+++ Data +++
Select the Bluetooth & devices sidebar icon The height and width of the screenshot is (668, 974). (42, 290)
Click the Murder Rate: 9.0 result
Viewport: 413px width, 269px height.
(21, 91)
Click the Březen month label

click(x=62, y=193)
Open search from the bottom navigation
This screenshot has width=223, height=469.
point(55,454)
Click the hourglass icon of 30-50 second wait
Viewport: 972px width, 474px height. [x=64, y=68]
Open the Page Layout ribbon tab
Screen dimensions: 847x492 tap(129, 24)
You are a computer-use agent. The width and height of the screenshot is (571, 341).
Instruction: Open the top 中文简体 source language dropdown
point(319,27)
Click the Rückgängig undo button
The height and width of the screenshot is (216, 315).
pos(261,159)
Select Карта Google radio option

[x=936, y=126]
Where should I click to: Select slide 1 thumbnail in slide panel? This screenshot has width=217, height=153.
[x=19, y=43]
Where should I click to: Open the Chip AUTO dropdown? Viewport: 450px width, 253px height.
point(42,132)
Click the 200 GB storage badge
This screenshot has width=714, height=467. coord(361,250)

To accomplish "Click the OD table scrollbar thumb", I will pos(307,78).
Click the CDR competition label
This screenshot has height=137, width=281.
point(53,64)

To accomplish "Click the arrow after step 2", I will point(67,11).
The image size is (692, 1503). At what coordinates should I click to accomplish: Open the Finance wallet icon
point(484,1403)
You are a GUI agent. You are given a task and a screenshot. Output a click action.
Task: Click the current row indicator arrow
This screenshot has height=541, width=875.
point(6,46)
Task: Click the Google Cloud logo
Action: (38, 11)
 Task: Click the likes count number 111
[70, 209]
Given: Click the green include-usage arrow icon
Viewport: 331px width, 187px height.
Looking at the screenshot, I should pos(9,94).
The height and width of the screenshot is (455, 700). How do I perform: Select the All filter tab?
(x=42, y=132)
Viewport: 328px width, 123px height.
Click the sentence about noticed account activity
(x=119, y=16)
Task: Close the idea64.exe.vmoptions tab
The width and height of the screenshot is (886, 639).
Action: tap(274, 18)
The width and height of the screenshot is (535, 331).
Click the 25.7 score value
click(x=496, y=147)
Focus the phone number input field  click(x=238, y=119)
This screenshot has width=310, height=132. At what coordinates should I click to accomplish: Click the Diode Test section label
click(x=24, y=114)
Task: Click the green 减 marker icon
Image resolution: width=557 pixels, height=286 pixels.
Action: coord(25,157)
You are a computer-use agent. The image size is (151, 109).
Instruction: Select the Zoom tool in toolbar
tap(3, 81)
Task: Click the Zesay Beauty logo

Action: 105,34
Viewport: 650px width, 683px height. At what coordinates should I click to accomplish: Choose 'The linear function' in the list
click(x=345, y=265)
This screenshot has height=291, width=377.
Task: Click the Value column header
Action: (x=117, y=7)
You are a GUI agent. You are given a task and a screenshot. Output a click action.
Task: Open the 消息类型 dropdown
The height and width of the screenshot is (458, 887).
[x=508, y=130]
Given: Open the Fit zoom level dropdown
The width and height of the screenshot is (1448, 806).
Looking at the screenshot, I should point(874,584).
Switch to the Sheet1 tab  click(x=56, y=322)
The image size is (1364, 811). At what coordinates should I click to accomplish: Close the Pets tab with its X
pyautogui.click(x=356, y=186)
+++
Try it → Only the last part of the entries above is needed: please copy the line with "The width and height of the screenshot is (1448, 806)." and each line after it exactly.

Solved problem →
The width and height of the screenshot is (1448, 806).
Looking at the screenshot, I should point(874,584).
Switch to the Sheet1 tab  click(x=56, y=322)
The image size is (1364, 811). At what coordinates should I click to accomplish: Close the Pets tab with its X
pyautogui.click(x=356, y=186)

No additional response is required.